> MATERIAL SUPPLIED:
— START —
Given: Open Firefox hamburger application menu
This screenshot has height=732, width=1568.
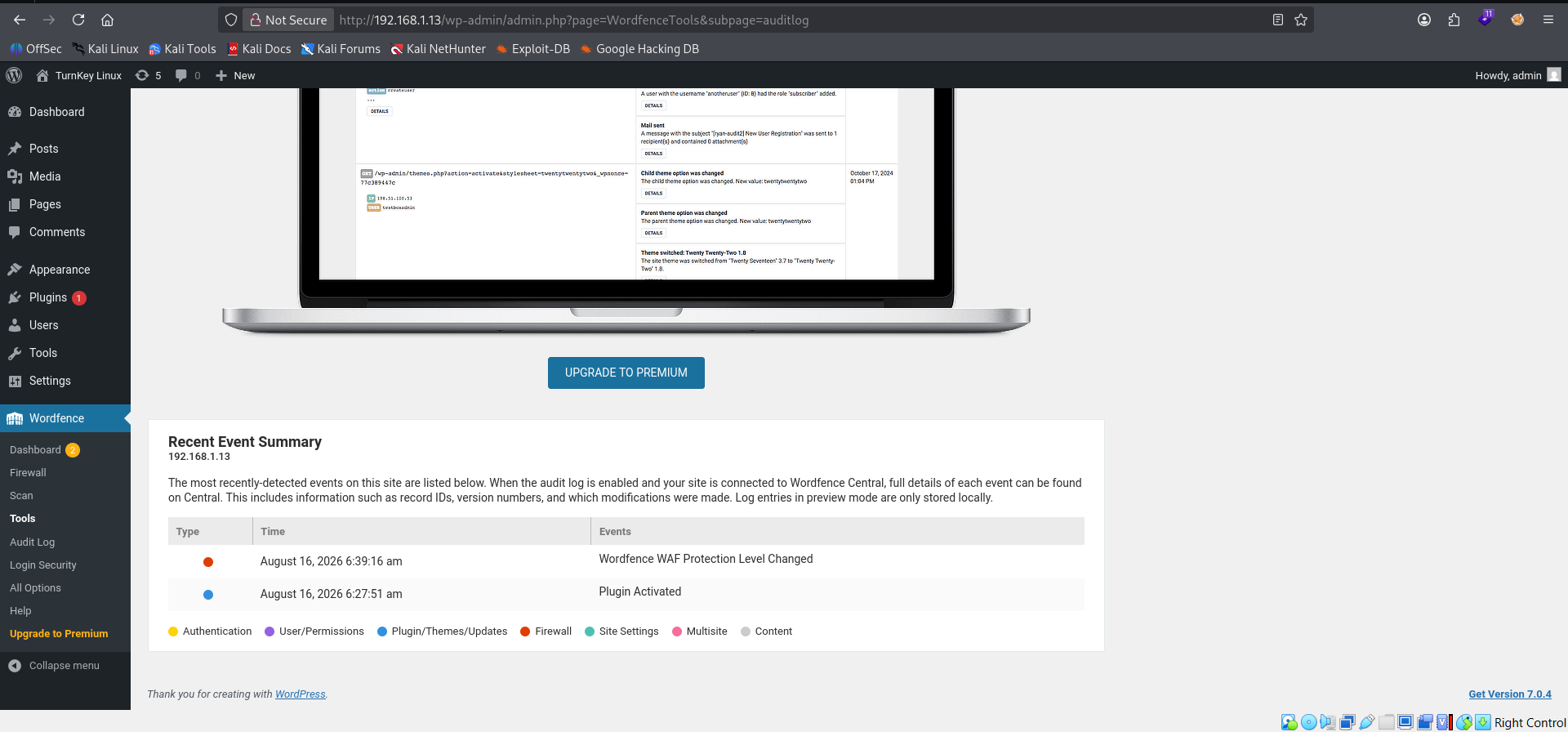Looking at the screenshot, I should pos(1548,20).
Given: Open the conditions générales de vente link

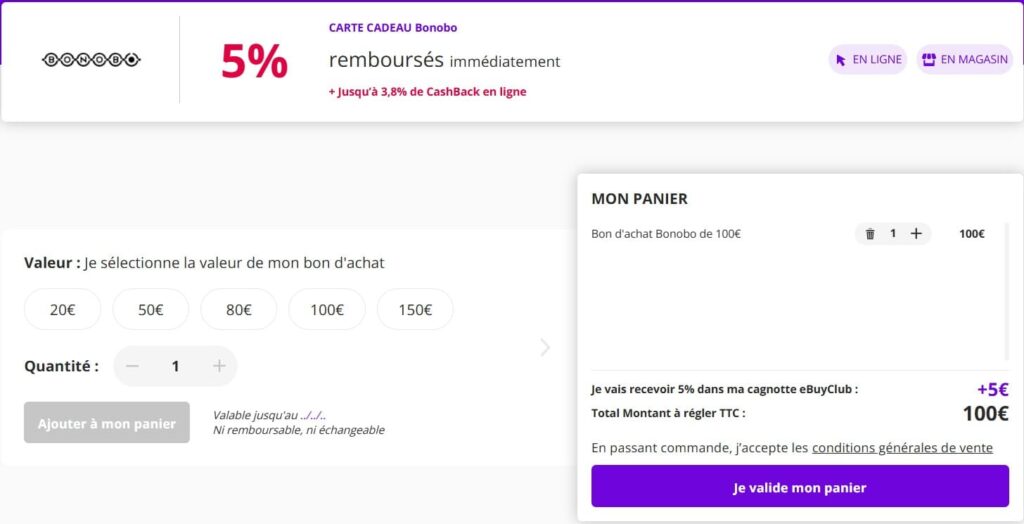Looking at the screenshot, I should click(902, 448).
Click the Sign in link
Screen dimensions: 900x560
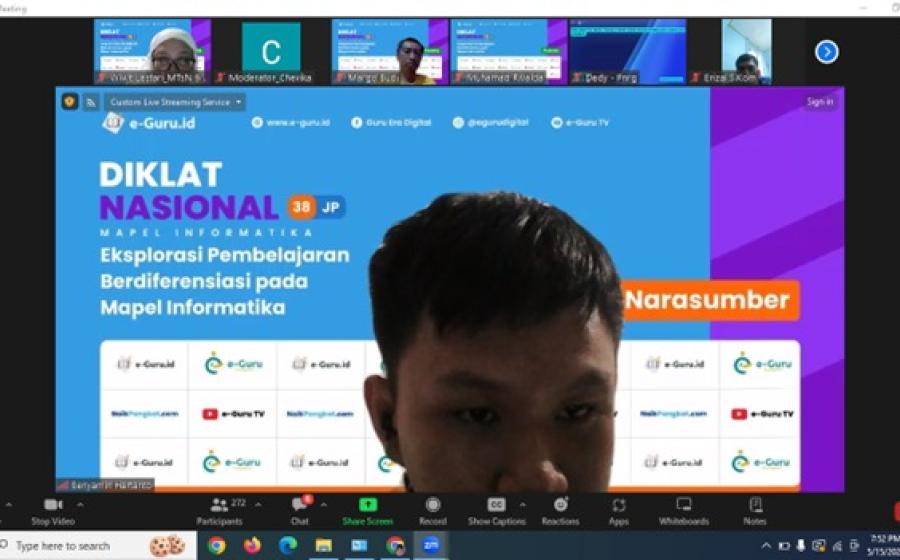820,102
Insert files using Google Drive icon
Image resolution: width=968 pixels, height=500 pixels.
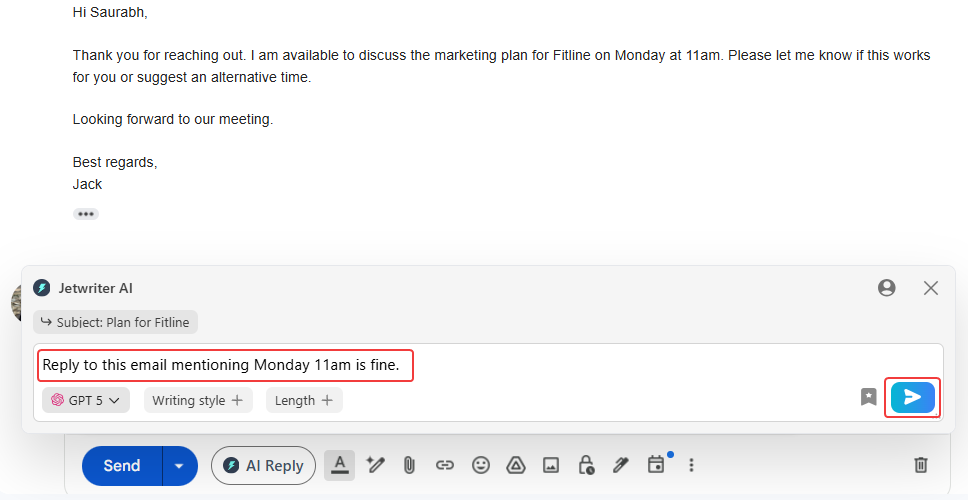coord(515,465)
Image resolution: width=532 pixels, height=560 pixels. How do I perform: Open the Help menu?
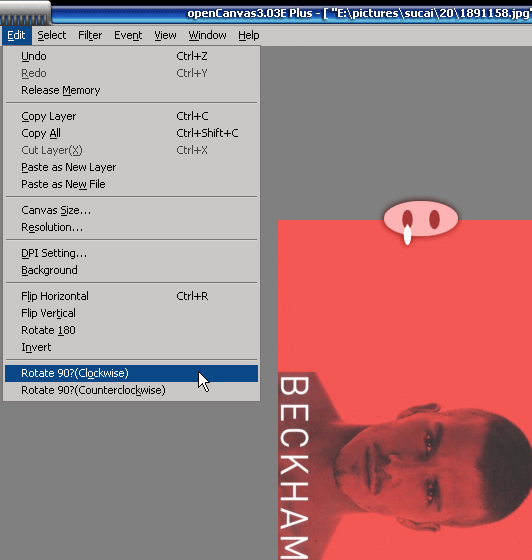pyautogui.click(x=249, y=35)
— END —
— START —
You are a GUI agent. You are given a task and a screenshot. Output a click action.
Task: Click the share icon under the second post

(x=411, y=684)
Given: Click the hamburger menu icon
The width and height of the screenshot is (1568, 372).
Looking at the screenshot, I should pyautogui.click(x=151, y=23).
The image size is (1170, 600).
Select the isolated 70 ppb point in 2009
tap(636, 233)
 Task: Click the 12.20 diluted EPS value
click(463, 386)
— END —
— START —
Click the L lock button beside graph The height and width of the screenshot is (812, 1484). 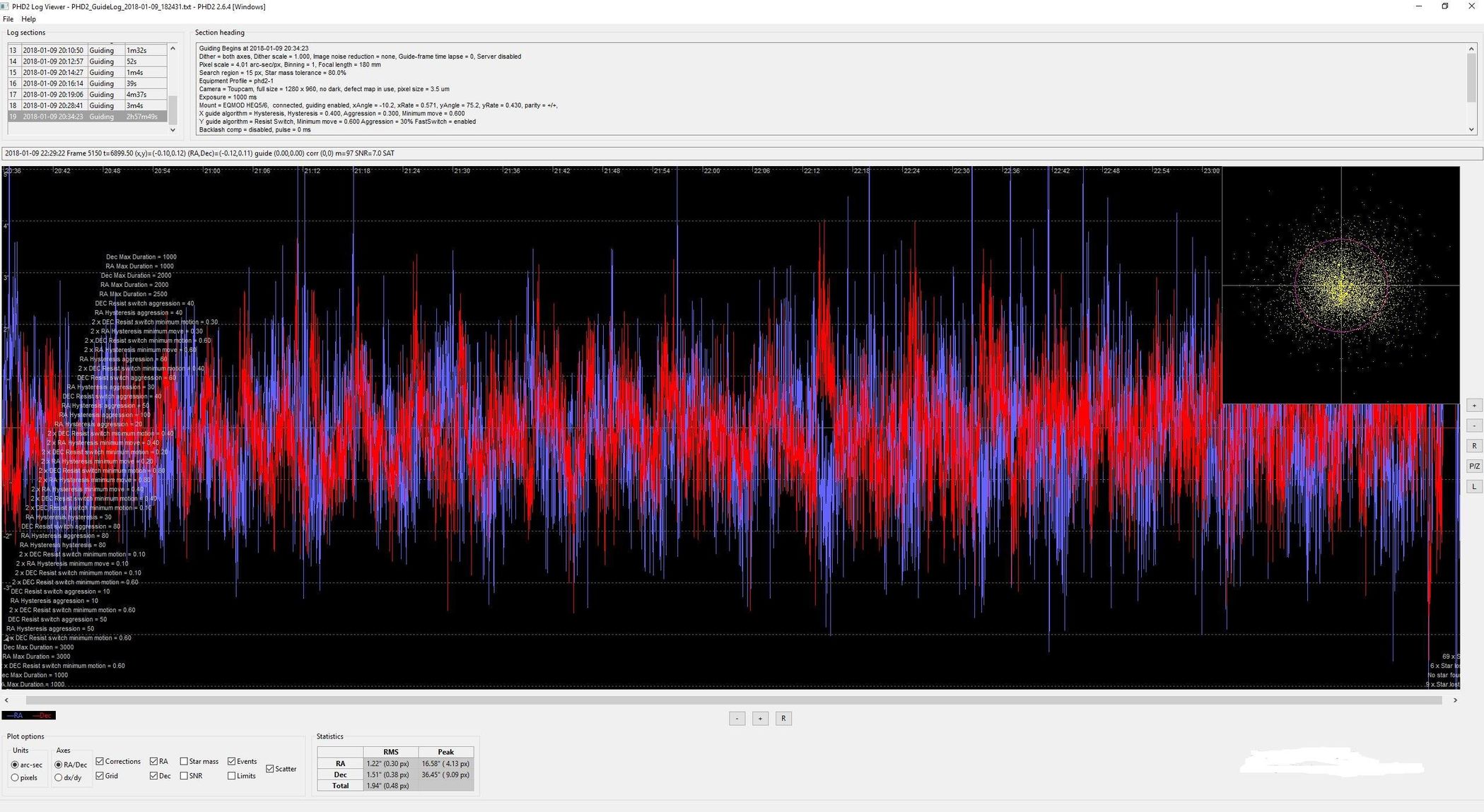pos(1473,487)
— END —
> WHAT TO WORK ON: Convert the stretch from the line containing "Image resolution: width=532" through the line containing "pyautogui.click(x=249, y=35)" into a Markdown table with the columns Row and Line, skipping blank lines. Omit the pictures.

> ANSWER BELOW:
| Row | Line |
|---|---|
| 1 | Image resolution: width=532 pixels, height=560 pixels. How do I perform: Open the Help menu? |
| 2 | pyautogui.click(x=249, y=35) |